**Your instructions**
Please transcribe only the lines between the one containing "Given: Open the" and the end of the records, both ends included, exactly as written; skip every picture.

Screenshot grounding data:
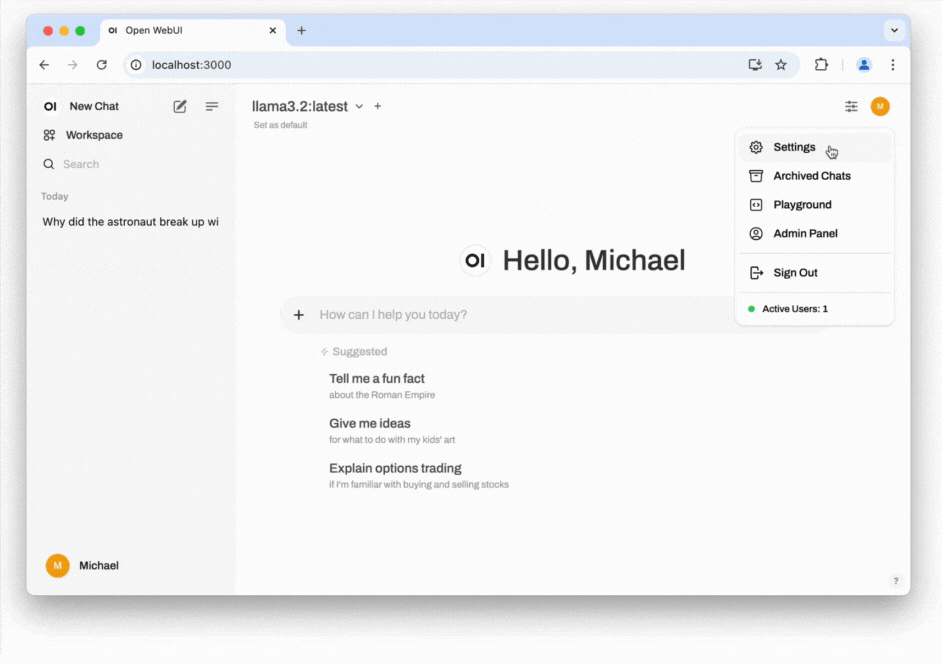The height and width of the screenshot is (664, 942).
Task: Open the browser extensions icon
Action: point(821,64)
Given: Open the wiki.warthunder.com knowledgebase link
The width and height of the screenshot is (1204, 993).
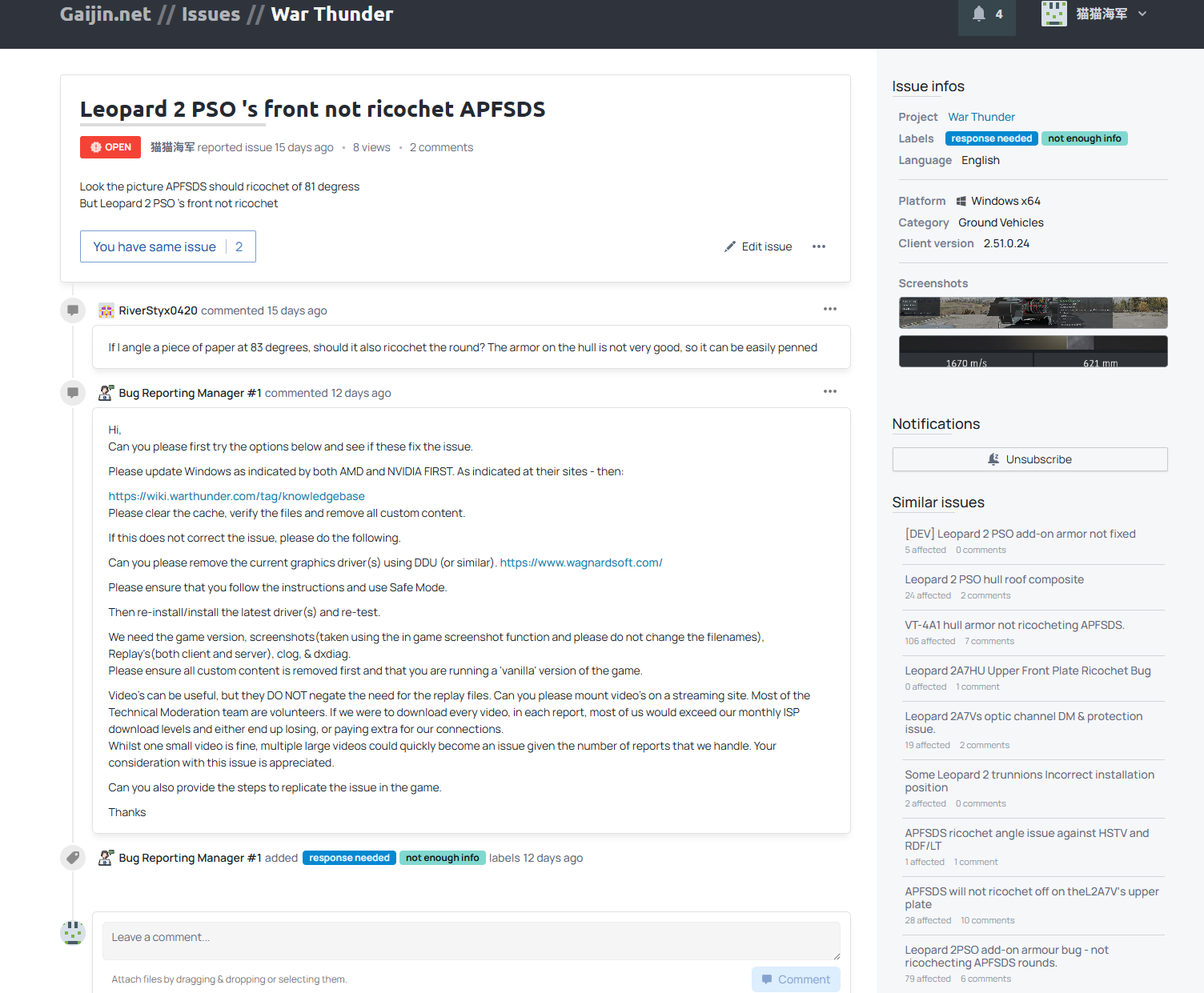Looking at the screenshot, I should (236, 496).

**Answer below**
Given: Open the wiki.warthunder.com knowledgebase link
The width and height of the screenshot is (1204, 993).
Looking at the screenshot, I should (236, 496).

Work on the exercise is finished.